#### [Given request]
Reproduce the material below, without any change, from its first line through the line containing "click(x=471, y=303)", both included.

----- Exercise inputs -----

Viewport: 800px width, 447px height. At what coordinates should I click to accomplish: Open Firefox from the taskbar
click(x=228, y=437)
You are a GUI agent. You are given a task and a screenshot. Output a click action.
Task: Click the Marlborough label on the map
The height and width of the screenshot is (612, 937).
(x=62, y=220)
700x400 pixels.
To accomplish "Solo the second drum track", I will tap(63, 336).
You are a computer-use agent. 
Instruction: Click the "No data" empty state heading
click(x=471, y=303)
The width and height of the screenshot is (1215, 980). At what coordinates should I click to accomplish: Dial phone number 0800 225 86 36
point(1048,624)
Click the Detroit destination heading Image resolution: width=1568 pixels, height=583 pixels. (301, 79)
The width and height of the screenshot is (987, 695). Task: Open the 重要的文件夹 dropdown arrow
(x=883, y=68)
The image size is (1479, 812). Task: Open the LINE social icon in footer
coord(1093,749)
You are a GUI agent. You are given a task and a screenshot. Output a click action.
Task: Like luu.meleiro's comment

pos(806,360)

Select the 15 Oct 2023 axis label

-----

#### [In response]
Viewport: 800px width, 447px height. At what coordinates should I click to accomplish: Open Firefox from the taskbar
click(x=228, y=437)
You are a GUI agent. You are given a task and a screenshot. Output a click action.
Task: Click the Marlborough label on the map
The height and width of the screenshot is (612, 937).
(x=62, y=220)
700x400 pixels.
To accomplish "Solo the second drum track", I will tap(63, 336).
You are a computer-use agent. 
Instruction: Click the "No data" empty state heading
click(x=471, y=303)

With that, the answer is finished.